▸ **INSTRUCTIONS TO FOLLOW**: Would you print the whole listing again, exactly?

-- SOURCE MATERIAL follows --

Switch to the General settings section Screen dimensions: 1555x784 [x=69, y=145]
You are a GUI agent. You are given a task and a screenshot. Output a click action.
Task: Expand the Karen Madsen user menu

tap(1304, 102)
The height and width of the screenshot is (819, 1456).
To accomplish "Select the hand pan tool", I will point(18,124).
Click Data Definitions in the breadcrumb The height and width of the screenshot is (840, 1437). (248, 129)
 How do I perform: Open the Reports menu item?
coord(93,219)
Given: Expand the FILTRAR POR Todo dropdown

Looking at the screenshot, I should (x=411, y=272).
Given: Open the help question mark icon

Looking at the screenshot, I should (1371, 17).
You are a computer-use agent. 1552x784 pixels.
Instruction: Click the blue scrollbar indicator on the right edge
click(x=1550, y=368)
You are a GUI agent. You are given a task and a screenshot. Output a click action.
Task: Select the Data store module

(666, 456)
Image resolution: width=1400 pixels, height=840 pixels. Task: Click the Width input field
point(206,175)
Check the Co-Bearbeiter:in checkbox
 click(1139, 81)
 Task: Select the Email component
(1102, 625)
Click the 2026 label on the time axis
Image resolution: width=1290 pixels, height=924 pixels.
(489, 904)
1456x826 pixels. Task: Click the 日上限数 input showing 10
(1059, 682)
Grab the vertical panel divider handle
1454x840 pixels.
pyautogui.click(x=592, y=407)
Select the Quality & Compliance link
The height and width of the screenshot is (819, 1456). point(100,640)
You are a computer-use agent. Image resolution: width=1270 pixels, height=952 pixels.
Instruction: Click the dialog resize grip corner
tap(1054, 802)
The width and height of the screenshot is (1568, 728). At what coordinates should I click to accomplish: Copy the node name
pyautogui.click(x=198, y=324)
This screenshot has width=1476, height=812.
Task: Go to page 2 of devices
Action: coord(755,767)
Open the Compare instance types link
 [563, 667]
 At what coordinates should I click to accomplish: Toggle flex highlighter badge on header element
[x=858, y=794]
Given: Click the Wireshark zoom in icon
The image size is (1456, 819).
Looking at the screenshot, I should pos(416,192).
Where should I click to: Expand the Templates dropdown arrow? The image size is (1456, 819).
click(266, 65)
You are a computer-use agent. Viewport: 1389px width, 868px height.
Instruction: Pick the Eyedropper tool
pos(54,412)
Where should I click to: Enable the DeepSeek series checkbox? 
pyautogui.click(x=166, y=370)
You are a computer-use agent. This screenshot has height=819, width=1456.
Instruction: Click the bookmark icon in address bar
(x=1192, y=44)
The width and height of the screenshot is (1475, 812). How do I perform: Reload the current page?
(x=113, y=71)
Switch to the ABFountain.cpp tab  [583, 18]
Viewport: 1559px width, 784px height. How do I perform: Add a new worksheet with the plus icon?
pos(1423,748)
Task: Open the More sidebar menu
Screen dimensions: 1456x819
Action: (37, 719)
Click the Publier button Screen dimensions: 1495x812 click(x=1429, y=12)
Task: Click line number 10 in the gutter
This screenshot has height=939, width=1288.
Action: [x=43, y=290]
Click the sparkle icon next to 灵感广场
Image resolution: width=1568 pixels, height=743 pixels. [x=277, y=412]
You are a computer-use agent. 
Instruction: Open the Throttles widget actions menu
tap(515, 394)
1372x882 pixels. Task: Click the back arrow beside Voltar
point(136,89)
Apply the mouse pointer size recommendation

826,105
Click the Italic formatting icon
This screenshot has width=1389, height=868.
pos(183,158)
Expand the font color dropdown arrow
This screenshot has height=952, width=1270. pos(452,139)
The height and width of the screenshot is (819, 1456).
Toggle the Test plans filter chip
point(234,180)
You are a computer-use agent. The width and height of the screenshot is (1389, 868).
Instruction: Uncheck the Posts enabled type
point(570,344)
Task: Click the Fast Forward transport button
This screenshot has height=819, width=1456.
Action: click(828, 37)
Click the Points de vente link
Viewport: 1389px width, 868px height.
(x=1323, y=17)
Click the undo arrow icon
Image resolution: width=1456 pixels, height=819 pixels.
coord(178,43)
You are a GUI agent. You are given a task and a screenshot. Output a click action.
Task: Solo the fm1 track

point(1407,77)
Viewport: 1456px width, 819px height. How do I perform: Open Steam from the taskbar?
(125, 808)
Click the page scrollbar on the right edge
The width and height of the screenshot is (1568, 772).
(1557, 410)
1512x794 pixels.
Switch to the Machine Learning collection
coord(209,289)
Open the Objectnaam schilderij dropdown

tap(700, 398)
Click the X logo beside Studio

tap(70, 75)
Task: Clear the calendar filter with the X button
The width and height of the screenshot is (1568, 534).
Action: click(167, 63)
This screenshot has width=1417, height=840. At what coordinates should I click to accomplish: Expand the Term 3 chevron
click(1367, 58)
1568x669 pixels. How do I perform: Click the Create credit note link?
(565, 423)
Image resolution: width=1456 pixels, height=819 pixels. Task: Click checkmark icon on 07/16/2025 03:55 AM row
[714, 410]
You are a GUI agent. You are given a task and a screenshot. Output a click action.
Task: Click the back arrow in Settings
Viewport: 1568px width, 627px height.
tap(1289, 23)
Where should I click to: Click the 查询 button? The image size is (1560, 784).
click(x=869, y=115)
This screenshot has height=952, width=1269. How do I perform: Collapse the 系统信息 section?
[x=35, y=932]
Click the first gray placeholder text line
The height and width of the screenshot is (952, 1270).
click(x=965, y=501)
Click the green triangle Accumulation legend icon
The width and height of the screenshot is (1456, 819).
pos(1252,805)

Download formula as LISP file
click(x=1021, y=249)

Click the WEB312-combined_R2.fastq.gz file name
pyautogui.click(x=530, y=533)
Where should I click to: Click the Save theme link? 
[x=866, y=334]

-- SOURCE MATERIAL concluded --

▸ **SOLVED EXERCISE**:
Switch to the General settings section Screen dimensions: 1555x784 [x=69, y=145]
You are a GUI agent. You are given a task and a screenshot. Output a click action.
Task: Expand the Karen Madsen user menu

tap(1304, 102)
The height and width of the screenshot is (819, 1456).
To accomplish "Select the hand pan tool", I will point(18,124).
Click Data Definitions in the breadcrumb The height and width of the screenshot is (840, 1437). (248, 129)
 How do I perform: Open the Reports menu item?
coord(93,219)
Given: Expand the FILTRAR POR Todo dropdown

Looking at the screenshot, I should (x=411, y=272).
Given: Open the help question mark icon

Looking at the screenshot, I should (1371, 17).
You are a computer-use agent. 1552x784 pixels.
Instruction: Click the blue scrollbar indicator on the right edge
click(x=1550, y=368)
You are a GUI agent. You are given a task and a screenshot. Output a click action.
Task: Select the Data store module

(666, 456)
Image resolution: width=1400 pixels, height=840 pixels. Task: Click the Width input field
point(206,175)
Check the Co-Bearbeiter:in checkbox
 click(1139, 81)
 Task: Select the Email component
(1102, 625)
Click the 2026 label on the time axis
Image resolution: width=1290 pixels, height=924 pixels.
(489, 904)
1456x826 pixels. Task: Click the 日上限数 input showing 10
(1059, 682)
Grab the vertical panel divider handle
1454x840 pixels.
pyautogui.click(x=592, y=407)
Select the Quality & Compliance link
The height and width of the screenshot is (819, 1456). point(100,640)
You are a computer-use agent. Image resolution: width=1270 pixels, height=952 pixels.
Instruction: Click the dialog resize grip corner
tap(1054, 802)
The width and height of the screenshot is (1568, 728). At what coordinates should I click to accomplish: Copy the node name
pyautogui.click(x=198, y=324)
This screenshot has width=1476, height=812.
Task: Go to page 2 of devices
Action: coord(755,767)
Open the Compare instance types link
 [563, 667]
 At what coordinates should I click to accomplish: Toggle flex highlighter badge on header element
[x=858, y=794]
Given: Click the Wireshark zoom in icon
The image size is (1456, 819).
Looking at the screenshot, I should pos(416,192).
Where should I click to: Expand the Templates dropdown arrow? The image size is (1456, 819).
click(266, 65)
You are a computer-use agent. Viewport: 1389px width, 868px height.
Instruction: Pick the Eyedropper tool
pos(54,412)
Where should I click to: Enable the DeepSeek series checkbox? 
pyautogui.click(x=166, y=370)
You are a computer-use agent. This screenshot has height=819, width=1456.
Instruction: Click the bookmark icon in address bar
(x=1192, y=44)
The width and height of the screenshot is (1475, 812). How do I perform: Reload the current page?
(x=113, y=71)
Switch to the ABFountain.cpp tab  [583, 18]
Viewport: 1559px width, 784px height. How do I perform: Add a new worksheet with the plus icon?
pos(1423,748)
Task: Open the More sidebar menu
Screen dimensions: 1456x819
Action: (37, 719)
Click the Publier button Screen dimensions: 1495x812 click(x=1429, y=12)
Task: Click line number 10 in the gutter
This screenshot has height=939, width=1288.
Action: [x=43, y=290]
Click the sparkle icon next to 灵感广场
Image resolution: width=1568 pixels, height=743 pixels. [x=277, y=412]
You are a computer-use agent. 
Instruction: Open the Throttles widget actions menu
tap(515, 394)
1372x882 pixels. Task: Click the back arrow beside Voltar
point(136,89)
Apply the mouse pointer size recommendation

826,105
Click the Italic formatting icon
This screenshot has width=1389, height=868.
pos(183,158)
Expand the font color dropdown arrow
This screenshot has height=952, width=1270. pos(452,139)
The height and width of the screenshot is (819, 1456).
Toggle the Test plans filter chip
point(234,180)
You are a computer-use agent. The width and height of the screenshot is (1389, 868).
Instruction: Uncheck the Posts enabled type
point(570,344)
Task: Click the Fast Forward transport button
This screenshot has height=819, width=1456.
Action: click(828, 37)
Click the Points de vente link
Viewport: 1389px width, 868px height.
(x=1323, y=17)
Click the undo arrow icon
Image resolution: width=1456 pixels, height=819 pixels.
coord(178,43)
You are a GUI agent. You are given a task and a screenshot. Output a click action.
Task: Solo the fm1 track

point(1407,77)
Viewport: 1456px width, 819px height. How do I perform: Open Steam from the taskbar?
(125, 808)
Click the page scrollbar on the right edge
The width and height of the screenshot is (1568, 772).
(1557, 410)
1512x794 pixels.
Switch to the Machine Learning collection
coord(209,289)
Open the Objectnaam schilderij dropdown

tap(700, 398)
Click the X logo beside Studio

tap(70, 75)
Task: Clear the calendar filter with the X button
The width and height of the screenshot is (1568, 534).
Action: click(167, 63)
This screenshot has width=1417, height=840. At what coordinates should I click to accomplish: Expand the Term 3 chevron
click(1367, 58)
1568x669 pixels. How do I perform: Click the Create credit note link?
(565, 423)
Image resolution: width=1456 pixels, height=819 pixels. Task: Click checkmark icon on 07/16/2025 03:55 AM row
[714, 410]
You are a GUI agent. You are given a task and a screenshot. Output a click action.
Task: Click the back arrow in Settings
Viewport: 1568px width, 627px height.
tap(1289, 23)
Where should I click to: Click the 查询 button? The image size is (1560, 784).
click(x=869, y=115)
This screenshot has height=952, width=1269. How do I perform: Collapse the 系统信息 section?
[x=35, y=932]
Click the first gray placeholder text line
The height and width of the screenshot is (952, 1270).
click(x=965, y=501)
Click the green triangle Accumulation legend icon
The width and height of the screenshot is (1456, 819).
pos(1252,805)

Download formula as LISP file
click(x=1021, y=249)

Click the WEB312-combined_R2.fastq.gz file name
pyautogui.click(x=530, y=533)
Where should I click to: Click the Save theme link? 
[x=866, y=334]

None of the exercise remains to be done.